- Broadway promotional poster
- Original language: English
- Written by: Ayad Akhtar
- Genre: Drama
- Setting: Present-day United States

Premiere
- Date: September 30, 2024
- Place: Vivian Beaumont Theater
- Directed by: Bartlett Sher

= McNeal (play) =

Stage play by Ayad Akhtar

McNeal is a one-act stage play written by Ayad Akhtar.

== Summary and response ==

The play deals with topics such as artificial intelligence, artistic integrity, plagiarism, and copyright infringement.

Emily Eakins of The New York Times called the play "provocative...Akhtar pushes beyond the confines of the usual morality play" and Jeffrey Goldberg in The Atlantic called the play "transfixing in part because it tracks without flinching the disintegration of a celebrated writer, and in part because Akhtar goes to a place that few writers have visited so effectively—the very near future, in which large language models threaten to undo our self-satisfied understanding of creativity, plagiarism, and originality."

== Production history ==

=== Broadway (2024) ===
Previews of the play began on Broadway on September 5, 2024, at the Vivian Beaumont Theater at Lincoln Center. The show officially opened on September 30. It was directed by Bartlett Sher.

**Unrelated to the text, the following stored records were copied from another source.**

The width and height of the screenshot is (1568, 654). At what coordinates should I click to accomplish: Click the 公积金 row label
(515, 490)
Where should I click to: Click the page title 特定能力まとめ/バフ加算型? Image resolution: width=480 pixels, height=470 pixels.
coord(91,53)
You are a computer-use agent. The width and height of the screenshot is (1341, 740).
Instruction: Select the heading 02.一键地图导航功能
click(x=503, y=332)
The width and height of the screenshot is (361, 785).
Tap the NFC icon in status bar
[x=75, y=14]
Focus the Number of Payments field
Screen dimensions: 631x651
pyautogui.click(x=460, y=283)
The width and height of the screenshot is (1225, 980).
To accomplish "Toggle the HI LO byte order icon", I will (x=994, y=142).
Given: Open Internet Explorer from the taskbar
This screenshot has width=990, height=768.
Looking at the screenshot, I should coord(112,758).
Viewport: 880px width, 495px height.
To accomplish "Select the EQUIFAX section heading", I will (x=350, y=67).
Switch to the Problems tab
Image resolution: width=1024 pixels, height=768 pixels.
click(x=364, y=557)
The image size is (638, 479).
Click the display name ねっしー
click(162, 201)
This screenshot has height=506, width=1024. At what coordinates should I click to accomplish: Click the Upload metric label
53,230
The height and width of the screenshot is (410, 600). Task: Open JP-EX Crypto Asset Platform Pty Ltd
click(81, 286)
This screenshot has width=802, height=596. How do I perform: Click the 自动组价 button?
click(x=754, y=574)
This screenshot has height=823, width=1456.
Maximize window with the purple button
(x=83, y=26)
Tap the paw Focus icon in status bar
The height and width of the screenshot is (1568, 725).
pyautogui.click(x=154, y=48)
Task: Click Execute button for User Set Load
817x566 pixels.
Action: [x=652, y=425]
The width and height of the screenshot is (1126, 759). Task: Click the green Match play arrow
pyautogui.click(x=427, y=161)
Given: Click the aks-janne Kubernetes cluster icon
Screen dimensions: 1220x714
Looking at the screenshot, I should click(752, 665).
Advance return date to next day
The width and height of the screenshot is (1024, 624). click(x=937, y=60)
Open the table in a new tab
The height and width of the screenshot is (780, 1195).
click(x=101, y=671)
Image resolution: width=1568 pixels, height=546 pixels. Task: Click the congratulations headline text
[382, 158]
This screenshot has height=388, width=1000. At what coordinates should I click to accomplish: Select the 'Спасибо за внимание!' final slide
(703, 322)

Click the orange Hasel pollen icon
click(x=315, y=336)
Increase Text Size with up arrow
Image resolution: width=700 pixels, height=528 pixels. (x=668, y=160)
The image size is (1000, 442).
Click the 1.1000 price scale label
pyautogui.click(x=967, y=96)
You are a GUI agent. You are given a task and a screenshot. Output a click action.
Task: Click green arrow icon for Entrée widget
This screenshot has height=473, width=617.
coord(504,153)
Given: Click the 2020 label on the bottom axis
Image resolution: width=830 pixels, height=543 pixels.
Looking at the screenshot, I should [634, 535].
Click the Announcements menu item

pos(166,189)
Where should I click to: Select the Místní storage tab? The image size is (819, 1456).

The production's limited engagement ran until November 24, 2024, finishing with 23 previews and 53 regular performances.

=== Austria (2025) ===
The Austrian premiere of the play began at the Burgtheater in March 2025 starring Joachim Meyerhoff as Jacob McNeal.

=== Düsseldorf (2025) ===
In September 2025, the Düsseldorfer Schauspielhaus production premieres, starring Thiemo Schwarz as Jacob McNeal. It's directed by German director Philipp Rosendahl and choreographed by Canadian choreographer Alessia Ruffolo.

=== Milwaukee (2026) ===
McNeal became the best‑selling production in the history of the newly named at the Herro‑Franke Studio Theater, a blackbox theater at the Milwaukee Rep. Directed by Mark Clements, the titular role was played by Peter Bradbury, with Jeanne Paulsen as Stephie, Ty Fanning as Holden, N’Jameh Camara as Natasha, Jessica Ko as Dr. Sahra, Sara Sadjadi as Dipti and Bridget Ann White as Francine.

== Cast and characters ==

| Character | Broadway |
2024
| Jacob McNeal | Robert Downey Jr. |
| Francine Blake | Melora Hardin |
| Sahra Grewal | Ruthie Ann Miles |
| Stephie Banic | Andrea Martin |
| Natasha Brathwaite | Brittany Bellizeare |
| Harlan McNeal | Rafi Gavron |
| Dipti | Saisha Talwar |

== Publication ==

The play was published in The Atlantic in December 2024 with a foreword by Jeremy Strong.